Knockout cell lines were developed using the CRISPR/Cas9 technology targeting the GPCR kinase (GRK) family. GRKs play a critical role in the internalization of many GPCRs by phosphorylating intracellular domains of the receptor which allows for binding of arrestin or other proteins that internalize the receptor. We developed cell lines with knockout of GRK2, GRK3 and GRK2/3. The developed GRK knockout cell lines were used to determine the GRK dependence of the µ-opioid receptor (µOR) internalization and arrestin recruitment. We showed that µOR is mainly depending on GRK2 for internalization and arrestin recruitment and identified a GRK-independent, sustained component of the arrestin recruitment to the plasma membrane. Interestingly, this component was not associated with µOR. The characterization of the cells and the functional study with µOR was published in Scientific Reports (Møller, Pedersen et al., Scientific Reports, 2020. 10: 17395).

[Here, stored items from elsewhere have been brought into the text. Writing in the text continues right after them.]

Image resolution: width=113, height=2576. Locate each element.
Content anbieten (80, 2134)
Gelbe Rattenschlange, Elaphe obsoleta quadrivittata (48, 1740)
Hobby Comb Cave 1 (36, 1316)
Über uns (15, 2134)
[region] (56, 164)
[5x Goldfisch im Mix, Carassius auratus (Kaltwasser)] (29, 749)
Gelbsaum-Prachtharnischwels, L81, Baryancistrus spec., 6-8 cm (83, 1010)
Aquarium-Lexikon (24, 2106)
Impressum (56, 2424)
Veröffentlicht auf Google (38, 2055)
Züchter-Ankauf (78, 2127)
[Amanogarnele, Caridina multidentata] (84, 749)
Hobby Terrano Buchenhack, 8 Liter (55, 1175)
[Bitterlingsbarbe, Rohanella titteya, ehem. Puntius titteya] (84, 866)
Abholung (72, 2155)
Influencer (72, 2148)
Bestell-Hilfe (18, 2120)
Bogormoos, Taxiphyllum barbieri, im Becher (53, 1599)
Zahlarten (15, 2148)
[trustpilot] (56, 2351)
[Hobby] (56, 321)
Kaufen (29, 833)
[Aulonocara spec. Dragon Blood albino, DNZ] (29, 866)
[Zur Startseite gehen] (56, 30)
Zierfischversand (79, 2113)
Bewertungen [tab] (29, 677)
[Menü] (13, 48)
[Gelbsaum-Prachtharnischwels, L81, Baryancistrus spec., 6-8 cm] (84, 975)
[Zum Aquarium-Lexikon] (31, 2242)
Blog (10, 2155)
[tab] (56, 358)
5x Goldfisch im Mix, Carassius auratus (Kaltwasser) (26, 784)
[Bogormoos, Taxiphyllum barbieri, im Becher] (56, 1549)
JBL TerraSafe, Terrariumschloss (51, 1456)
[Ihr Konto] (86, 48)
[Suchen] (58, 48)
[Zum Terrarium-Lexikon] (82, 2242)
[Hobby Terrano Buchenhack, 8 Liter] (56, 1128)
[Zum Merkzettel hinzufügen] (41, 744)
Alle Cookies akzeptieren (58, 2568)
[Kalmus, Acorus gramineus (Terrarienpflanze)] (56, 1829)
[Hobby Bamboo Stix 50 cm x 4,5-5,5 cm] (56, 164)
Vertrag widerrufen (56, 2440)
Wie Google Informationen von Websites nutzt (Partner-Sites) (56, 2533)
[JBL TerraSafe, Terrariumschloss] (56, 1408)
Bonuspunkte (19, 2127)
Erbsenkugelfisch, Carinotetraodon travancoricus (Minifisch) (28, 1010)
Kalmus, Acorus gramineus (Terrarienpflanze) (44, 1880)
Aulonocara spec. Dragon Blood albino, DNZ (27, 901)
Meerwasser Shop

We used cells with knockout of arrestins and G proteins and G protein inhibitors to study the internalization of mGlu5 and several other GPCRs. A manuscript describing these findings is currently in preparation. Related to this study, we wrote a review with focus on the arrestin-independent GPRC internalization pathways that is currently undergoing peer review.
The internalization pathways of mGlu5 (and other GPCRs) could depend on how it is activated, also called biased agonism. Ligands that bind to another site than the endogenous ligand, called allosteric modulators, likely have an increased potential of activating the receptor in a different way than ligands binding to the endogenous ligand binding site. In addition, they provide subtype selectivity. This is important for the metabotropic glutamate receptors, where 8 subtypes exist that in some cases have opposing functions. We studied how mGlu5 internalization and signaling was affected by nine allosteric modulators that have an inhibitory effect on ligands binding to the endogenous ligand binding site, called negative allosteric modulators (NAMs). All of the NAMs inhibited internalization and we identified inhibition biased towards or away from the internalization pathway for four of the NAMs. The results of the NAM study were published in Molecular Pharmacology (Arsova et al. Molecular Pharmacology, 2020. 98(1): 49-60). We also studied the effect of three positive allosteric modulators (PAMs) on mGlu5 internalization and signaling. This study is currently undergoing peer review.
As part of the studies of GPCR internalization in knockout cell lines and with pharmacological inhibitors of internalization, the researcher co-authored several publications where he contributed with knowledge of GPCR internalization (Leach et al. Pharmacological Reviews, 2020. 72(3): 558-604) and/or expertise in measuring GPCR internalization (Sundqvist et al., Journal of Immunology, 2019. 203(12): 3349-3360; Sundqvist et al., Biochimica et Biophysica Acta – Molecular Cell Research, 2020. 1867(12): 118849; Pedersen et al., Neuropharmacology, 2020. 166: 107718).